I've been away from this blog for a while now, mostly due to a drive to finish a few poems ahead of the Monsters reading last week in Madison and an overload of recent stimuli from out in the real world--notably the trip itself, which found me in a full-bloom Wisconsin spring (weeks ahead of us in northern Vermont) among friends and loved ones, while also finally getting into some of the deep waters of crazy Ahab chapters in Moby-Dick, picking up a fabulous novel (Learning to Pray in the Age of Technique) by the young Portugese luminary Goncalo Tavares, listening to Sharon Van Etten's new album Tramp, and absolutely obsessing over David Milch's latest accomplishment, the HBO series Luck, which was prematurely canceled due to tragic misfortune.
Sometime this week I hope to gather my thoughts and post something about Milch's Luck.
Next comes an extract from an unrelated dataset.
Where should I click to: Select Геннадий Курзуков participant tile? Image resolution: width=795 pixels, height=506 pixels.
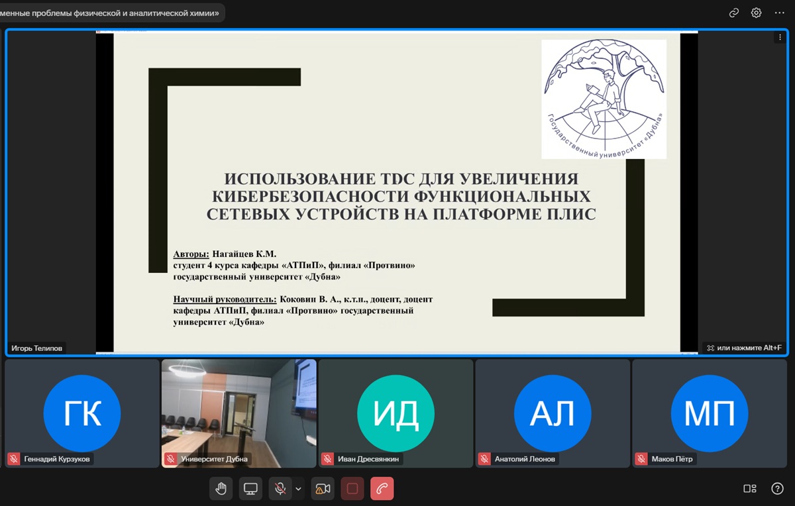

Not a review, so much as a few thoughts on, among other things, the way its portrayal of horses is beautiful and moving and reminds me of the terribly gentle encounter the Pequod's killers have with the calm center of a pod of whales in "The Grand Armada" chapter.
In case you haven't seen Luck or think a series only 9 episodes long, whose entire cast and crew only learned of its cancellation after completing the penultimate episode, can't achieve something artistically important, please do yourself the pleasure of watching it. I spent last weekend doing not much else and feel richly rewarded for it. Seriously.